Begin PROVIDED RECORDS

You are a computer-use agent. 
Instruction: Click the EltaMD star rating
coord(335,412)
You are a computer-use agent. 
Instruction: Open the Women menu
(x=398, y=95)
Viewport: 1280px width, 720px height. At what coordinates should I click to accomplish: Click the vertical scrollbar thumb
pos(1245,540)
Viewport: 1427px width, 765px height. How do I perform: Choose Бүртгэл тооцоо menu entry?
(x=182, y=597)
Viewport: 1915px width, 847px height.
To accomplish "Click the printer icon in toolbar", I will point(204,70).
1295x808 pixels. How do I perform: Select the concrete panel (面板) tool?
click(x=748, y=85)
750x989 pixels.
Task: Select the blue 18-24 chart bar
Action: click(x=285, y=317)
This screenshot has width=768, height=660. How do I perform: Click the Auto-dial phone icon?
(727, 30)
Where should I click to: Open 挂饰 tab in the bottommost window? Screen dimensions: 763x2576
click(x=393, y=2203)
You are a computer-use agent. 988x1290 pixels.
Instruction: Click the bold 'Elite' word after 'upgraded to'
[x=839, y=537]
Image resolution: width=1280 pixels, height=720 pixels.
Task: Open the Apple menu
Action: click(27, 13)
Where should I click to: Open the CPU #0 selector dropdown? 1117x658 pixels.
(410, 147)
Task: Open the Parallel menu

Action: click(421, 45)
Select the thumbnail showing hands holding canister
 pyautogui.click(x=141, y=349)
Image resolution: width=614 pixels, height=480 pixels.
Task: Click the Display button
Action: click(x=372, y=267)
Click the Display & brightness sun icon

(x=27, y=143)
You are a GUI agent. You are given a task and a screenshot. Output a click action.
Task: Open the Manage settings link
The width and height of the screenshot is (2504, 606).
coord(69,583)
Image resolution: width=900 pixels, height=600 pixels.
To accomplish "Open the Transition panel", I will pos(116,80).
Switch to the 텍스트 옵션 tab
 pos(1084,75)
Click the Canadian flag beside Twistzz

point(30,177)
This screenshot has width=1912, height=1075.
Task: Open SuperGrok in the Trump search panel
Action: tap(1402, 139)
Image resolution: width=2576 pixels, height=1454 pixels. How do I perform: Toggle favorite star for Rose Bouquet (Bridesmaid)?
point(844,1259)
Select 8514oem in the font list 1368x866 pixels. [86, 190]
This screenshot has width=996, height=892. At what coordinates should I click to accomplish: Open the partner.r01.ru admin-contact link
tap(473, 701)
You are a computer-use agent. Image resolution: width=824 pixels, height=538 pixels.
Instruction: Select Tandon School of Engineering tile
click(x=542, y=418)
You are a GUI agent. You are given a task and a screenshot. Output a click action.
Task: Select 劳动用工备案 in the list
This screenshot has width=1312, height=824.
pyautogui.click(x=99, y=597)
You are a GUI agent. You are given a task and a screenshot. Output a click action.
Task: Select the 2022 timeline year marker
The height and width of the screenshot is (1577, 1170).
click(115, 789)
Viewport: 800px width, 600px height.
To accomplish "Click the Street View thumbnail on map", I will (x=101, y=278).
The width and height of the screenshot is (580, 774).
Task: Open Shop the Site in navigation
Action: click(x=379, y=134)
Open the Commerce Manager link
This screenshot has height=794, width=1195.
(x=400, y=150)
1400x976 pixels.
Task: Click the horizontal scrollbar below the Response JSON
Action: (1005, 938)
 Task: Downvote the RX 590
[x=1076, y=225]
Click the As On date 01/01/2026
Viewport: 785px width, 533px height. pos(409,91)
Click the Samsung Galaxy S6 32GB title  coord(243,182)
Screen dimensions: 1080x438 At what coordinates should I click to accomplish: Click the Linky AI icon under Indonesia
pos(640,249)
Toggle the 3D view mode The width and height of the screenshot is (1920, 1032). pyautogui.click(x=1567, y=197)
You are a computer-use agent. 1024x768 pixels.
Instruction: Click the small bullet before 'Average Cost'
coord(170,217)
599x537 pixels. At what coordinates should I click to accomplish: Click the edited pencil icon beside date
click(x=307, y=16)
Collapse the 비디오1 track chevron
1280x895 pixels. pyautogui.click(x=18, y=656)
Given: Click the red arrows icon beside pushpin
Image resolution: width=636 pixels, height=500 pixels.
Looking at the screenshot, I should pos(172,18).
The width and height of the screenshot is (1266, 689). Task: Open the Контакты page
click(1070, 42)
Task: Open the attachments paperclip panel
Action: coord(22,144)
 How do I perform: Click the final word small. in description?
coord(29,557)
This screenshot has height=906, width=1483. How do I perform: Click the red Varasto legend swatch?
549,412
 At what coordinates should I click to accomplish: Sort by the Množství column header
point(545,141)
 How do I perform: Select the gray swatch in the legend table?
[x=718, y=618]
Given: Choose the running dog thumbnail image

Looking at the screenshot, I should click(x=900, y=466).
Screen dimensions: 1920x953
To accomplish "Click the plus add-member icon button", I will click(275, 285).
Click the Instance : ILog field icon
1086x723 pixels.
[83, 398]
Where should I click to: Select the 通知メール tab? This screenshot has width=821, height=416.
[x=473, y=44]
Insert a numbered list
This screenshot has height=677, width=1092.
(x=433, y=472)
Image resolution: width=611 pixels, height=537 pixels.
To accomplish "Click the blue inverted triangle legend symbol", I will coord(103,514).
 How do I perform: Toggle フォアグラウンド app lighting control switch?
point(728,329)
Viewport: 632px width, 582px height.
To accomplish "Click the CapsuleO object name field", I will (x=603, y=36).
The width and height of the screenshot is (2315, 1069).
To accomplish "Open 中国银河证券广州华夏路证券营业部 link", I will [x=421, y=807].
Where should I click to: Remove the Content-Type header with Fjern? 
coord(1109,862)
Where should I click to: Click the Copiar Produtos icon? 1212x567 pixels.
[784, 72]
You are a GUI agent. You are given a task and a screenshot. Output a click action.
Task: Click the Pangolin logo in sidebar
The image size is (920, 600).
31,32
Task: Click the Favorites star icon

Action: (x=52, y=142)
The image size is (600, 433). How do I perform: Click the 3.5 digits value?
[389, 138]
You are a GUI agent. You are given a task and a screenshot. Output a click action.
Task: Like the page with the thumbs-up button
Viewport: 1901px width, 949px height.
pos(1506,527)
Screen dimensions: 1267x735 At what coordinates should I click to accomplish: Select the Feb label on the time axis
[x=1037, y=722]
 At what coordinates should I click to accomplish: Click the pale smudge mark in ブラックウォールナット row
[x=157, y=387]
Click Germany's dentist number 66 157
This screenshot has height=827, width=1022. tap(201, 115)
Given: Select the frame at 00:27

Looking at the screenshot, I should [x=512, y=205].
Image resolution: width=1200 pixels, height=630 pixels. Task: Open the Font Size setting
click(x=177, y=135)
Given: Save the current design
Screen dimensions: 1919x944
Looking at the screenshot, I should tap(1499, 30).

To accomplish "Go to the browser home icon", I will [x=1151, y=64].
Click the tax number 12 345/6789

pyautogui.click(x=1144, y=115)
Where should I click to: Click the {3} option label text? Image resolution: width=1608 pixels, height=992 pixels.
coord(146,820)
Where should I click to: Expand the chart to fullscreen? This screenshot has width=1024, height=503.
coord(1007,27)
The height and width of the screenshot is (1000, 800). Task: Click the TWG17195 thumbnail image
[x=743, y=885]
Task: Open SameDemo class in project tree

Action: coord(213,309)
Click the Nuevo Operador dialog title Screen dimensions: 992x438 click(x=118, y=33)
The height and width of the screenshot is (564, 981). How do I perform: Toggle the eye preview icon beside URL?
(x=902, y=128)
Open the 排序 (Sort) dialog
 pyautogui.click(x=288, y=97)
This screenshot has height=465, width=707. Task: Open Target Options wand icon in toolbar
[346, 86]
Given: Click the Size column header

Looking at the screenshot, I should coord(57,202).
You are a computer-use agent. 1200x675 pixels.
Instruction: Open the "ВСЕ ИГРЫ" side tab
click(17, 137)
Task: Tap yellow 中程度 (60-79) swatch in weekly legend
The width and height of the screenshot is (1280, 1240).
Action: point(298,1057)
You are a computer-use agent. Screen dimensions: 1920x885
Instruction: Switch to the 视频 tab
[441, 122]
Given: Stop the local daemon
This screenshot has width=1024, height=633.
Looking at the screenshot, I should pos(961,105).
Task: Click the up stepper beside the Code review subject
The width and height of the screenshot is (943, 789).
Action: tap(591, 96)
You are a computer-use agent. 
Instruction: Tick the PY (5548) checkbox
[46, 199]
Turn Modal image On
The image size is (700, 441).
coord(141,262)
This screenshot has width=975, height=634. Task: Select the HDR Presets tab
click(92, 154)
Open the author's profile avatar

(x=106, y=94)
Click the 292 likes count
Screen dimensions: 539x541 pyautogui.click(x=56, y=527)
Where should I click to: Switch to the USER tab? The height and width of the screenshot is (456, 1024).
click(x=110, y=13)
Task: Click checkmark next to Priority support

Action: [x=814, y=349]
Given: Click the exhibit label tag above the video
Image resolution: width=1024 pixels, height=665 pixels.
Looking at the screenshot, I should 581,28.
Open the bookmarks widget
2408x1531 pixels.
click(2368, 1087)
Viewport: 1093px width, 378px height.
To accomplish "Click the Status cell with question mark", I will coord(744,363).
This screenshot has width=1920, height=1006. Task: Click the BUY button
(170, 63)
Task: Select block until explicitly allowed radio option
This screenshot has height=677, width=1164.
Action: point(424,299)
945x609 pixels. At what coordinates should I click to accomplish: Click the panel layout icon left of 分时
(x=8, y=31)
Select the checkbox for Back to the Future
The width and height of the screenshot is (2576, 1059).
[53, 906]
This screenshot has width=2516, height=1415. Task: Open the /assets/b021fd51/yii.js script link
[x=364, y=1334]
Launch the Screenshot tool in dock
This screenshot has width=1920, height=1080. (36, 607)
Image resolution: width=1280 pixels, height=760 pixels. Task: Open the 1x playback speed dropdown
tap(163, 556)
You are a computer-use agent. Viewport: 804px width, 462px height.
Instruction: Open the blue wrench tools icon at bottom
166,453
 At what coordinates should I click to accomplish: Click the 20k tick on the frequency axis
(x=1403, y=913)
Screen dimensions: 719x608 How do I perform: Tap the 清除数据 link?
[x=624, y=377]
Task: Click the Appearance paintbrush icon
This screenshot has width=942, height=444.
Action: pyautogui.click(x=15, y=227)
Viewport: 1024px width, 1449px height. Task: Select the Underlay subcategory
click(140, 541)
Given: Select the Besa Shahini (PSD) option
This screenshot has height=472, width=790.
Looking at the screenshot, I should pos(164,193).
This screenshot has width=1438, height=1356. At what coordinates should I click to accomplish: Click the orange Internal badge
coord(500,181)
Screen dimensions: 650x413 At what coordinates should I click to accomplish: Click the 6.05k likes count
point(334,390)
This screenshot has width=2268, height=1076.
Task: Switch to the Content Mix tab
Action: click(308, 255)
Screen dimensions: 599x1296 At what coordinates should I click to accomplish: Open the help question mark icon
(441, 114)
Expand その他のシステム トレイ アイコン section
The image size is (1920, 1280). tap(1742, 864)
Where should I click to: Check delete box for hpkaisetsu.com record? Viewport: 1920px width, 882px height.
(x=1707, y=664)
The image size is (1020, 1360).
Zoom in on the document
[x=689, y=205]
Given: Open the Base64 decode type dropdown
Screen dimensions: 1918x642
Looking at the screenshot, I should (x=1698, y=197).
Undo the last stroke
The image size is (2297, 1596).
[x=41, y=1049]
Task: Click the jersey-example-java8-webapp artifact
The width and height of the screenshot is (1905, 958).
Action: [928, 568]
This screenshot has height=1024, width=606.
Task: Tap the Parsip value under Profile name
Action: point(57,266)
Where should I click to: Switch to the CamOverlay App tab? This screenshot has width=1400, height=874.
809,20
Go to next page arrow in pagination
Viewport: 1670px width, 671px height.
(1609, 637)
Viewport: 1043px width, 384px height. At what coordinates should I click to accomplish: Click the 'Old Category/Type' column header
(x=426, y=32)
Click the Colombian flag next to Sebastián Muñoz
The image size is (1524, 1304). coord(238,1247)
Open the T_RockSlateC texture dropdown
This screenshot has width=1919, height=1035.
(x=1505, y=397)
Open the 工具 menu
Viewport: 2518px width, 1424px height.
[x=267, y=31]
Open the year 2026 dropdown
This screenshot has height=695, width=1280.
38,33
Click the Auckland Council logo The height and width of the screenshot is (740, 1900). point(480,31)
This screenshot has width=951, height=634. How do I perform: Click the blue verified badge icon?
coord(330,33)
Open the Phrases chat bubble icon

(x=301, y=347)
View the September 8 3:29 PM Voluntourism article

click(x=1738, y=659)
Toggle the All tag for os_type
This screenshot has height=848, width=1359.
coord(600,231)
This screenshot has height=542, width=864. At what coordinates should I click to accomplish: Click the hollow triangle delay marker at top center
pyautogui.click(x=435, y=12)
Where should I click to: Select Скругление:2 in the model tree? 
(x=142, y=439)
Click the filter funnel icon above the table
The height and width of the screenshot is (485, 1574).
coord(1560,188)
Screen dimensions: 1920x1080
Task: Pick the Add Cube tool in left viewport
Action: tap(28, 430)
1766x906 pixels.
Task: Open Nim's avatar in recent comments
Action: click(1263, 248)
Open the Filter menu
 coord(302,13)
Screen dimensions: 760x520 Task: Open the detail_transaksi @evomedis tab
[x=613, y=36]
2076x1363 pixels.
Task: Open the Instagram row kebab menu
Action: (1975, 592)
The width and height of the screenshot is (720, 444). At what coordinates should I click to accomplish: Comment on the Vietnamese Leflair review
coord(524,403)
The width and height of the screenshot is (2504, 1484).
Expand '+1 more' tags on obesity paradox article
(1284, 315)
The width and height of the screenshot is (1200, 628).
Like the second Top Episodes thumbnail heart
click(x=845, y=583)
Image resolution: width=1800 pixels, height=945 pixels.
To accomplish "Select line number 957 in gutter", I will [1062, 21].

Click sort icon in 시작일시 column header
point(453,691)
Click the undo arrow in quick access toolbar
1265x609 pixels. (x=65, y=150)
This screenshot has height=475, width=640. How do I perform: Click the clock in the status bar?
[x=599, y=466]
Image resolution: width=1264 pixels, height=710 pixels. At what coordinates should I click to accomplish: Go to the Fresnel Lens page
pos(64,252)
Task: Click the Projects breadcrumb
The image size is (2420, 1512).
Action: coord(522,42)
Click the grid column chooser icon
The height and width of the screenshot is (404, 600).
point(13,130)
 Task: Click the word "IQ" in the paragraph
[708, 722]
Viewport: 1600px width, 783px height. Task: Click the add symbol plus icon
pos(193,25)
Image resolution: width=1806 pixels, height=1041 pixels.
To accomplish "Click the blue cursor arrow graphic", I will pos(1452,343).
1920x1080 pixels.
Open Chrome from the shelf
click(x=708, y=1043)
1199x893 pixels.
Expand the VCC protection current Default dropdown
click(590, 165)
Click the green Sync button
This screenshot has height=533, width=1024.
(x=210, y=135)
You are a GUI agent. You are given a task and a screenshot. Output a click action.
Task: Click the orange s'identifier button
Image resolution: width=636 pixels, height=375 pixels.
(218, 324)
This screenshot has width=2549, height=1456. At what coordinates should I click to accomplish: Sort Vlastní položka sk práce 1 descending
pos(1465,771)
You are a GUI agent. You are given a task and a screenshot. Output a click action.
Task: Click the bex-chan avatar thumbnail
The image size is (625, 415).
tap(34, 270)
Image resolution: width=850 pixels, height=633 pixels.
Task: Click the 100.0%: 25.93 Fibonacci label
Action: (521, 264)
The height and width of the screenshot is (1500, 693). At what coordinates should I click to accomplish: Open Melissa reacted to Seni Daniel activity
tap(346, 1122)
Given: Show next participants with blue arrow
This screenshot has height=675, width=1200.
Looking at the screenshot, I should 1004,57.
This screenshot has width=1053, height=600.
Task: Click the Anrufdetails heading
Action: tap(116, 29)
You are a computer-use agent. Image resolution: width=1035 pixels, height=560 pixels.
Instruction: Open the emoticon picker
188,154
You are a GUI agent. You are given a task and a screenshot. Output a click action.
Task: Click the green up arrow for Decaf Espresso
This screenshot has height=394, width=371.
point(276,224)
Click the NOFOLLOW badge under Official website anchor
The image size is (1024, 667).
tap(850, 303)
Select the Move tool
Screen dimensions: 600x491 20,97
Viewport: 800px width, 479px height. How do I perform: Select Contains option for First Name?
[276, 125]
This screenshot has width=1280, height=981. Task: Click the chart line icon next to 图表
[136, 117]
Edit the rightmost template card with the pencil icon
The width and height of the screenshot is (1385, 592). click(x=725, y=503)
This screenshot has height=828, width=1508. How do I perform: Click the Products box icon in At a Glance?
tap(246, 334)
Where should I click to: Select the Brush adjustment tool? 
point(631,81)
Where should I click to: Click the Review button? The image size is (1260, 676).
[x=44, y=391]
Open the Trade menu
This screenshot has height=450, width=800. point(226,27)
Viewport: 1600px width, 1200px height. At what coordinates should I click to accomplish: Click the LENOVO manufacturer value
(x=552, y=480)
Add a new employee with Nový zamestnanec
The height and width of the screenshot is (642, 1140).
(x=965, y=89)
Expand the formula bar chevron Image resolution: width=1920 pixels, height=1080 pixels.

End PROVIDED RECORDS

Reproduce the part that opens with the line containing "Image resolution: width=1800" and closes with the line containing "point(13,130)", swapping "undo arrow" for "redo arrow" and leaving everything else unchanged.

Image resolution: width=1800 pixels, height=945 pixels.
To accomplish "Select line number 957 in gutter", I will [1062, 21].

Click sort icon in 시작일시 column header
point(453,691)
Click the redo arrow in quick access toolbar
1265x609 pixels. (x=65, y=150)
This screenshot has height=475, width=640. How do I perform: Click the clock in the status bar?
[x=599, y=466]
Image resolution: width=1264 pixels, height=710 pixels. At what coordinates should I click to accomplish: Go to the Fresnel Lens page
pos(64,252)
Task: Click the Projects breadcrumb
The image size is (2420, 1512).
Action: coord(522,42)
Click the grid column chooser icon
The height and width of the screenshot is (404, 600).
point(13,130)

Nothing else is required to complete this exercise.